20 December 2020
On 14 December the United States imposed sanctions on NATO ally Turkey after the latter tested S-400 missile defence batteries it purchased from Russia. Washington says the S-400 technology could be used by Russia to covertly obtain classified details on the Lockheed Martin F-35 combat aircraft and that it is incompatible with NATO systems. In July 2019 the United States removed Turkey from the F-35 programme and Ankara lost production work on the aircraft in March this year.
“The United States made clear to Turkey at the highest levels and on numerous occasions that its purchase of the S-400 system would endanger the security of US military technology and personnel and provide substantial funds to Russia’s defence sector, as well as Russian access to the Turkish armed forces and defence industry,” US Secretary of State Mike Pompeo said.
Turkey has the second largest army in NATO, ranks fourth in contributions to NATO operations and fifth in NATO expenditures. Ankara insists that the S-400 would not be integrated into NATO systems and would not pose a threat to the alliance. It also says that it bought the S-400 batteries only because the United States blocked it from acquiring the Patriot missile defence system. Turkish officials said Ankara would “retaliate in a manner and timing it deems appropriate”, leading to speculation that it might stop letting US forces use Incirlik air base, where US nuclear weapons are stored.
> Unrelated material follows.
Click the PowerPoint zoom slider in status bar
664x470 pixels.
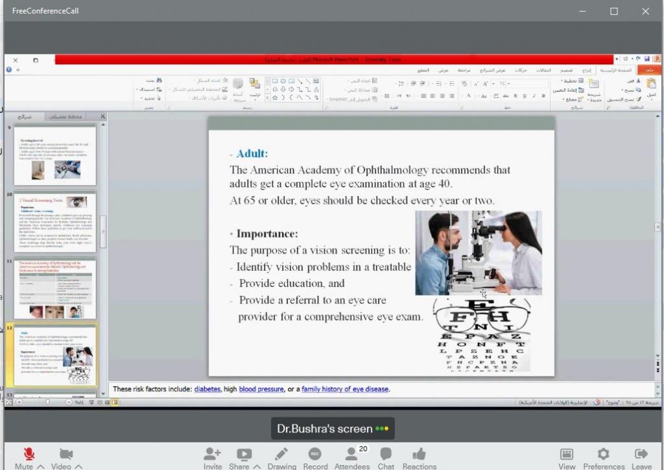47,402
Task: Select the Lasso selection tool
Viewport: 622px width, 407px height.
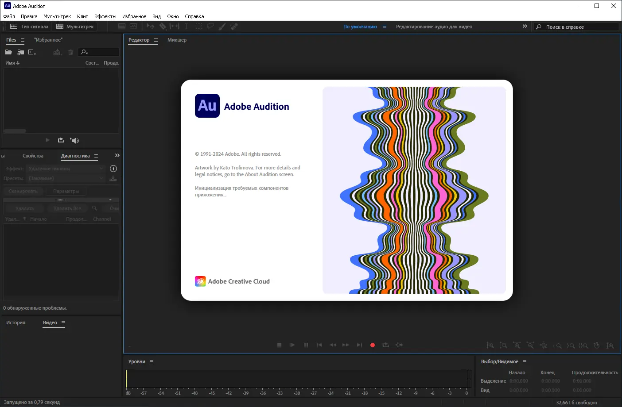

On the 15 December the NATO Secretary General Jens Stoltenberg urged the two allies to find a "positive solution", adding "I regret that we are in a situation where NATO allies have to impose sanctions on each other".
President Recep Tayyip Erdoğan on 16 December asked: "What kind of alliance is this?”, adding “US sanctions aim to prevent Turkey’s developments in the defence sector and make the country dependent once again; this decision is an attack on Turkey's sovereign rights”. The US sanctions have been imposed on Turkey's Presidency of Defence Industries (SSB) and its head Ismail Demir and were applied through the 2017 Countering America's Adversaries Through Sanctions Act (CAATSA), which is designed to deter any country from agreeing military deals with Russia. This is the first time that the United States has deployed CAATSA legislation against a NATO partner.
Russia and Iran took the opportunity to side with Turkey on the issue. Russian Foreign Minister Sergey Lavrov said the US sanctions did nothing for the credibility of the US as a responsible participant in the international arena, including military-technical cooperation, while Iranian Foreign Minister Javad Zarif tweeted: "US addiction to sanctions and contempt for international law at the full display again. We strongly condemn recent US sanctions against Turkey and stand with its people and government".
Turkey’s tilt towards authoritarianism and coercive diplomacy after 17 years with President Recep Tayyip Erdogan at the helm has unsettled several NATO members. Turkey is increasingly at odds with its NATO allies over many other issues in addition to the air defence system, including the armed conflicts in Libya and Syria, as well as energy resources in the eastern Mediterranean. In the latter, despite NATO developing a military de-confliction mechanism between Greece and Turkey in October tensions in the region have continued. According to media reports there were some quite sharp exchanges between the US Secretary of State Pompeo and Turkish Foreign Minister Mevlüt Çavuşoğlu at the recent NATO Foreign Ministers meeting.
Ten days after the NATO Foreign Ministers meeting, the EU leaders agreed to apply some limited sanctions against Turkish officials for violating Greek waters, but deferred any further actions (including possible imposition of trade tariffs or an arms embargo) until their March 2021 summit and pending consultations with the incoming Biden administration.
Three former Turkish Ambassadors to NATO called for “a healthy dose of reality” to be injected into this dispute, which “risks descending into a blame game in which only NATO’s opponents stand to gain”. They suggest that the S-400 issue could be satisfactorily resolved if Turkey were to make “a verifiable pledge within NATO not to activate the system and the US takes a decision in parallel to reverse its position on the exclusion of Turkey from the F35 programme and on the recently imposed sanctions”. They also suggest a complementary agreement within NATO “on the joint production of a missile defence system under a generous technology sharing agreement”.
Biden’s attitude towards Turkey remains to be seen, but for the time being the US sanctions threaten to have serious negative medium-term implications for Turkey's defence sector. Moreover, if positions continue to harden the potential for a Turkish exit from NATO may well become a real possibility.